*WHAT IS ASKED:*
Copy out the lines without any changes, starting at the line that contains "How do I perform: Open the Rendering menu?" and ending at the line that contains "Action: (1227, 52)".
-- Start of EXERCISE DATA --
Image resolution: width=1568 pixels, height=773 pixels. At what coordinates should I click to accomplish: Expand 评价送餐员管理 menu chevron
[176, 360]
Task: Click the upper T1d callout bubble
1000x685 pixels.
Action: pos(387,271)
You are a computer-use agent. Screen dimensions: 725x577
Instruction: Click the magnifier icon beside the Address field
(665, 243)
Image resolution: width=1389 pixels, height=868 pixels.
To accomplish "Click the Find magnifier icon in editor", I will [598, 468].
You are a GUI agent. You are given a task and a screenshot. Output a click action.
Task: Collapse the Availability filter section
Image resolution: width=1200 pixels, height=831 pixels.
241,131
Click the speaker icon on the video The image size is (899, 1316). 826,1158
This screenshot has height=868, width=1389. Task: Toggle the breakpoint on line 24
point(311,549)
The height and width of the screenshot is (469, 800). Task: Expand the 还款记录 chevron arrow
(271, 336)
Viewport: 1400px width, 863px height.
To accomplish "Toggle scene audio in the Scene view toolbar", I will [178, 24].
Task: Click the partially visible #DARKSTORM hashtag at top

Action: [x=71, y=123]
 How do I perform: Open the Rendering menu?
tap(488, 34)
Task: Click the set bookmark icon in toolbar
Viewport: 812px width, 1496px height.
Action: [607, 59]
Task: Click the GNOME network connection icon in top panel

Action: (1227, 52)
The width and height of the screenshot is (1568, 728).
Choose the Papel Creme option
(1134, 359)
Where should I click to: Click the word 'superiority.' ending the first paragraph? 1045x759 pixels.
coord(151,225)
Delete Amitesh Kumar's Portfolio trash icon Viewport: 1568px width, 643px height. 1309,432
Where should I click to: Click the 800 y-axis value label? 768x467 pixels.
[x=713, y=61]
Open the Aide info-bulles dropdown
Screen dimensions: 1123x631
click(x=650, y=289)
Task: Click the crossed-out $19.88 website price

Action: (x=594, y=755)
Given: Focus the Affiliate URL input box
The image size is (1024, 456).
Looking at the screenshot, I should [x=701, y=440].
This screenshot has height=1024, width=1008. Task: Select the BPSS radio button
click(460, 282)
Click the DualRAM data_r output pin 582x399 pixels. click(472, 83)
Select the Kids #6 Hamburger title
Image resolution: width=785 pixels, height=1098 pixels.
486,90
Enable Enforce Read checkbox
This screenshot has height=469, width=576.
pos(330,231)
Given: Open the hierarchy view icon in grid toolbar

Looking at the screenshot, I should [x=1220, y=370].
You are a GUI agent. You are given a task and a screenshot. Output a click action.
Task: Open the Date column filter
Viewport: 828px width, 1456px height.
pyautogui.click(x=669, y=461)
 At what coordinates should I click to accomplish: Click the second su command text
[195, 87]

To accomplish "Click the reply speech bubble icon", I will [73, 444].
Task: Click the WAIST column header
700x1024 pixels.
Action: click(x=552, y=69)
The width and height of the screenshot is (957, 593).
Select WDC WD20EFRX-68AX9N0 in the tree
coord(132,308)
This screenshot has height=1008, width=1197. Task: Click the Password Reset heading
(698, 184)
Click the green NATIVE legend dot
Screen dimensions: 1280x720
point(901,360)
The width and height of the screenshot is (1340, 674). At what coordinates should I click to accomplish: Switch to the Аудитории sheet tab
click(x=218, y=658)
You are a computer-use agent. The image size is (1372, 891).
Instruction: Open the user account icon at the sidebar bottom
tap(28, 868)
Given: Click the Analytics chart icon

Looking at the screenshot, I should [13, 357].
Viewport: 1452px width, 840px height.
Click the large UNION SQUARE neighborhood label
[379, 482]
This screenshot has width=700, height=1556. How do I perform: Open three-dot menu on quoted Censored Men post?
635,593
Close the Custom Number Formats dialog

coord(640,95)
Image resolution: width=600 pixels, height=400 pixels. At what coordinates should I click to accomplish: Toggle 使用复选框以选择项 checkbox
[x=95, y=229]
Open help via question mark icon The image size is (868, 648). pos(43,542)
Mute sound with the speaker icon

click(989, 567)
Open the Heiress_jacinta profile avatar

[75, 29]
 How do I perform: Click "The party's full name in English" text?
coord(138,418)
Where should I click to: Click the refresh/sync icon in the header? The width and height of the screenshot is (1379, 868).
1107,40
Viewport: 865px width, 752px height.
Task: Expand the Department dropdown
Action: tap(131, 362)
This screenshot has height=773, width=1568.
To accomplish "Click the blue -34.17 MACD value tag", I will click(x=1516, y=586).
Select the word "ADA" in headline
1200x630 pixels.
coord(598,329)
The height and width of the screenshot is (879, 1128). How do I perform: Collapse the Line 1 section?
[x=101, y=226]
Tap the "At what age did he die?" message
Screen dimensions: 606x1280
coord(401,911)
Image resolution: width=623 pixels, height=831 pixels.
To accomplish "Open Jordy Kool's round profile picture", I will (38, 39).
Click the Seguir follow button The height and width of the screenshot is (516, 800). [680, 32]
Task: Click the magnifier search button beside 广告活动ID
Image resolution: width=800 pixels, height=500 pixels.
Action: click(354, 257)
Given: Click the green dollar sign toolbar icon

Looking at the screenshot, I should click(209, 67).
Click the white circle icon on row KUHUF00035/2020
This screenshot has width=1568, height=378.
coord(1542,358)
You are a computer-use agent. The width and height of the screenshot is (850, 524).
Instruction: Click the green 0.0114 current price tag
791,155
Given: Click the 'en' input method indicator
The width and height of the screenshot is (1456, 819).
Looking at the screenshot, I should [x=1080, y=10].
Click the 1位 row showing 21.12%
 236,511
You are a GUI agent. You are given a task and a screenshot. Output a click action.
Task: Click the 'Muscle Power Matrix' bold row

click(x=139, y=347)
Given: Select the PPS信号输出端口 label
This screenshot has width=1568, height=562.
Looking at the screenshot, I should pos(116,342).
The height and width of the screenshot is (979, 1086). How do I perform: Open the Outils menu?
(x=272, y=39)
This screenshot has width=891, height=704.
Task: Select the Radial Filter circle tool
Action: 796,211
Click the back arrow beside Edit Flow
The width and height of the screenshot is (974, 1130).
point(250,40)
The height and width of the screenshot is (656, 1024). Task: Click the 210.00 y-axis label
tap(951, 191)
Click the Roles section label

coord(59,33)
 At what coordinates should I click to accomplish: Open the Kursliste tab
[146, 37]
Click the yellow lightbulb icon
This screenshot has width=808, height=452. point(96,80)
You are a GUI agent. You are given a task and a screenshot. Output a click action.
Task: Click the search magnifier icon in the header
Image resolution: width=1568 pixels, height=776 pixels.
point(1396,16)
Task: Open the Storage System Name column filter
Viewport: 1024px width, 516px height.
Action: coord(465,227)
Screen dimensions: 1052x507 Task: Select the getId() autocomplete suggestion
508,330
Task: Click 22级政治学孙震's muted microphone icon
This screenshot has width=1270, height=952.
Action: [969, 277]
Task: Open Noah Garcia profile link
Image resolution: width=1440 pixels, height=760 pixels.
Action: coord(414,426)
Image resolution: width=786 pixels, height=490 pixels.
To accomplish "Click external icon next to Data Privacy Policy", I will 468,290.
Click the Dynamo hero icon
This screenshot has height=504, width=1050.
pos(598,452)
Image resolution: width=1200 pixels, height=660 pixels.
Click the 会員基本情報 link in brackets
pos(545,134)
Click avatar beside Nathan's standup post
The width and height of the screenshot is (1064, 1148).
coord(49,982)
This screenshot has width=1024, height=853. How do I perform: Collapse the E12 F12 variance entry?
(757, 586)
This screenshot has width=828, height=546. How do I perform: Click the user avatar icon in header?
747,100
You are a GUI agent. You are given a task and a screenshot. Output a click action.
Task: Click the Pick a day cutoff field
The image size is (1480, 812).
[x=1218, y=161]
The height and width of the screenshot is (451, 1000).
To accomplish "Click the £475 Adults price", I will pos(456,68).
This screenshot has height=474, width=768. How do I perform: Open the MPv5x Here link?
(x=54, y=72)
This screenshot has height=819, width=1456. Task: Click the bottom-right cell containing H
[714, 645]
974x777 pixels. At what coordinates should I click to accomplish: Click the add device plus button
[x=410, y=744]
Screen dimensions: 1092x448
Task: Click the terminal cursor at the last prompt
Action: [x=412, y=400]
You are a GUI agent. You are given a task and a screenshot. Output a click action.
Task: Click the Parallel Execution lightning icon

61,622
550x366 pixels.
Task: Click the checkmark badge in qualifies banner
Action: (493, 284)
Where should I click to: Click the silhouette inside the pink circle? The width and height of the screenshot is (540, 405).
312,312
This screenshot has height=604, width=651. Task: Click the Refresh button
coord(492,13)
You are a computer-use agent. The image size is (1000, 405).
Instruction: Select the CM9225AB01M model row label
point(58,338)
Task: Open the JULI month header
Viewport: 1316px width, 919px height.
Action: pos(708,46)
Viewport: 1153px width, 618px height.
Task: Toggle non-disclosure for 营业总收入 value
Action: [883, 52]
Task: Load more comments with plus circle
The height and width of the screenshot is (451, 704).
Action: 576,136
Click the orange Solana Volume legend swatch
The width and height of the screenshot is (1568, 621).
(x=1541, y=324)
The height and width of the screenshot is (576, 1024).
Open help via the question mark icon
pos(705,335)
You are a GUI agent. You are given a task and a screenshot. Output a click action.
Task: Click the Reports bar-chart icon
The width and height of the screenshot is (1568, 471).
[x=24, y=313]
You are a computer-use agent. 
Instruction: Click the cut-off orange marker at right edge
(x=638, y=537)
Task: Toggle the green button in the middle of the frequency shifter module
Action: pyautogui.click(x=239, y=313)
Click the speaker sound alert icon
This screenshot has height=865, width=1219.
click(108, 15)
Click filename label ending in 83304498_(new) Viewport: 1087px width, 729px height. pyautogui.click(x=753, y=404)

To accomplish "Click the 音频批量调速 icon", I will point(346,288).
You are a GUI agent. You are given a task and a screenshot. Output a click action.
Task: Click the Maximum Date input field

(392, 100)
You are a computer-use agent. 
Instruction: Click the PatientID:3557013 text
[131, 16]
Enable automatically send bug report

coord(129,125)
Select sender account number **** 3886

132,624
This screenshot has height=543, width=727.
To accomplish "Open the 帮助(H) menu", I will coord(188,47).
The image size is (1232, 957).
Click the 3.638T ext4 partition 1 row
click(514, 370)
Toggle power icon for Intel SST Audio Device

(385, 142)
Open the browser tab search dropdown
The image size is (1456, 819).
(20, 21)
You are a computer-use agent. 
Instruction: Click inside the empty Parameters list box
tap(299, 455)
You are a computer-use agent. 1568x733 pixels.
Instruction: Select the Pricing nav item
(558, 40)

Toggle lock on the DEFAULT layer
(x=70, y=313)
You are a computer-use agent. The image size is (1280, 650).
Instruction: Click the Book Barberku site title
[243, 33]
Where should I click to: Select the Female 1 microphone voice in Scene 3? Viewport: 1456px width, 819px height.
-- End of EXERCISE DATA --
*FINISHED TASK:*
 How do I perform: Open the Rendering menu?
tap(488, 34)
Task: Click the set bookmark icon in toolbar
Viewport: 812px width, 1496px height.
Action: [607, 59]
Task: Click the GNOME network connection icon in top panel

Action: (1227, 52)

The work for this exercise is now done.